Public Works Change Orders

Public Works Change Orders
By Sam K. Abdulaziz &
Kenneth S. Grossbart
Abdulaziz, Grossbart & Rudman


It is very important to not only comply with all of the terms and conditions of a contract, but also any statutory laws in place that may govern the project as well. This is particularly true on public works projects.


In the case of G. Voskanian Construction,inc. v. Alhambra Unified School District, the issue of change orders is once again at question. This particular project involved two separate contracts. The first contract was for improvements on a relocation project and the second contract was for a fire alarm contract on the same jobsite. Voskanian was the general contractor on both projects. Time was of the essence on these contracts because the District wanted the projects done before school resumed in the fall.


Both contracts indicated that modifications or changes could only be made if they were agreed to in writing between the contractor and the Assistant Superintendent or her designee. Because of the rush that the District was in to get the projects completed, the Assistant Superintended indicated that Voskanian should deal with the construction manager to finalize change orders. Rather than wait for the District to approve all of the change orders and hold up the job, the District would "bunch" the change orders together and process them at a later time.


Voskanian discovered that the plans and specifications for the relocation project contained errors which required changes as well as a second contract to cover the work for the fire alarm system. New plans were prepared for the fire alarm system portion of the project and bids were received based on the plans. Voskanian was the lowest bidder and entered into the second contract with the District.


After Voskanian was awarded the bid for the fire alarm system, he realized that the plans were incorrect. The project actually needed more alarm devices, conduit and wiring than the plans had shown. Voskanian submitted change orders for both of the contracts and proceeded to do the work based on oral assent from the construction manager.


The District refused to pay Voskanian and he then filed a claim with the District per Government Code section 910 et seq. The District rejected the claim and litigation ensued. The trial court found in favor of Voskanian. The District appealed and the Appellate Court affirmed the trial court's decision.


The Appellate Court indicated that although it was accurate that change orders for extra work must be in writing, the District did eventually approve the change orders on the first contract long after the work was completed so that was no longer at issue. The change orders were approved and therefore the District needed to pay Voskanian for those change orders in the first contract.

▸ Stored data:
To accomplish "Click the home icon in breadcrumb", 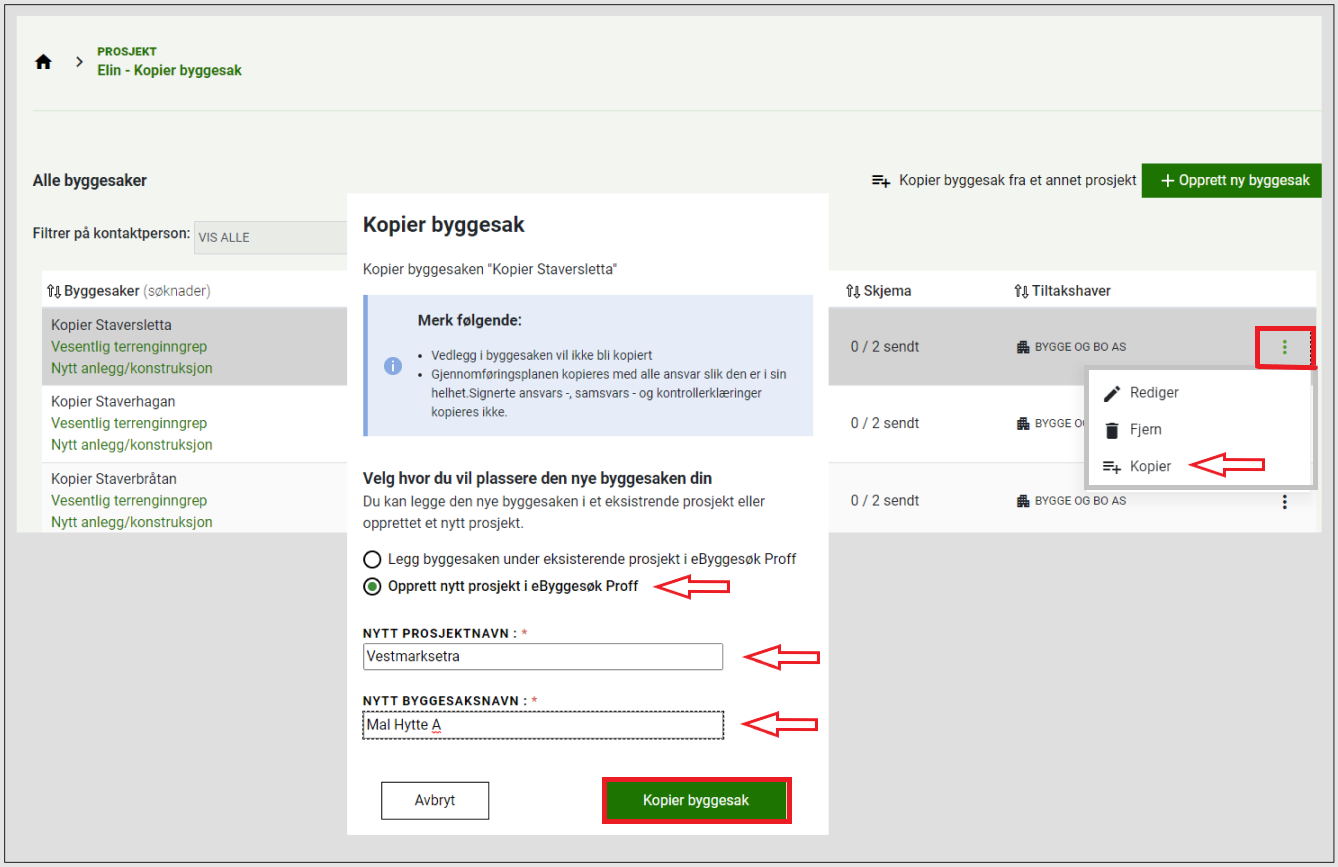I will (x=43, y=62).
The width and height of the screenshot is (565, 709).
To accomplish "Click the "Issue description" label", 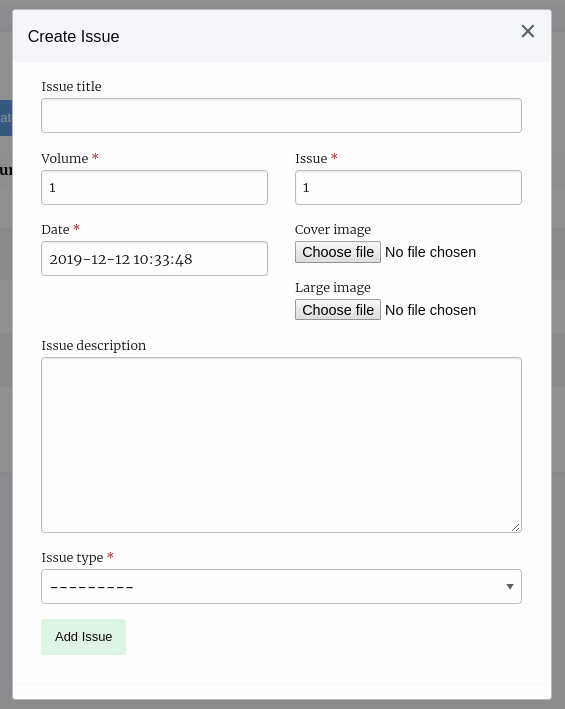I will click(x=94, y=345).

▸ What you will do:
1: Under what Government Code section did Voskanian file his claim with the District, according to the change-orders article?
2: According to the change-orders article, what did the fire alarm work need more of than the plans showed? List each item.
3: Carry on with the change-orders article, starting after its last sentence.

▸ Outputs by task:
1: Government Code section 910 et seq.

2: Alarm devices, conduit, and wiring.

3:
As to the second contract, since Voskanian's initial bid was based on incorrect plans and specifications as supplied by the District, the Appellate Court found that Voskanian was entitled to payment for the extra work. This decision was based on many prior court decisions wherein a rule regarding public works contracts have been set. The rule is that if a public works contractor is mislead by incorrect plans and specifications that are issued by the public authority then that contractor is entitled to recover for the extra work and/or expenses because of the extra work necessary for the misrepresentation in the plans and specifications.


We had previously written about another case, Greg Opinski Construction, Inc. v. City of Oakdale, wherein Opinski did not follow the contract with respect to change order procedures. Opinski ended up owing $65,000 in liquidated damages because of delays even though he did the work on the change orders (which were not accepted). Voskanian was lucky that the District eventually accepted the change orders on the first contract and had incorrect plans on the second contract or Voskanian could have been in the same boat as Opinski.


We cannot reiterate enough how very important it is for all contractors to completely understand what the contract says, to know the statutory laws that affect projects, and to make sure that all change orders are in writing. In the same situation, you may not be as lucky as Voskanian!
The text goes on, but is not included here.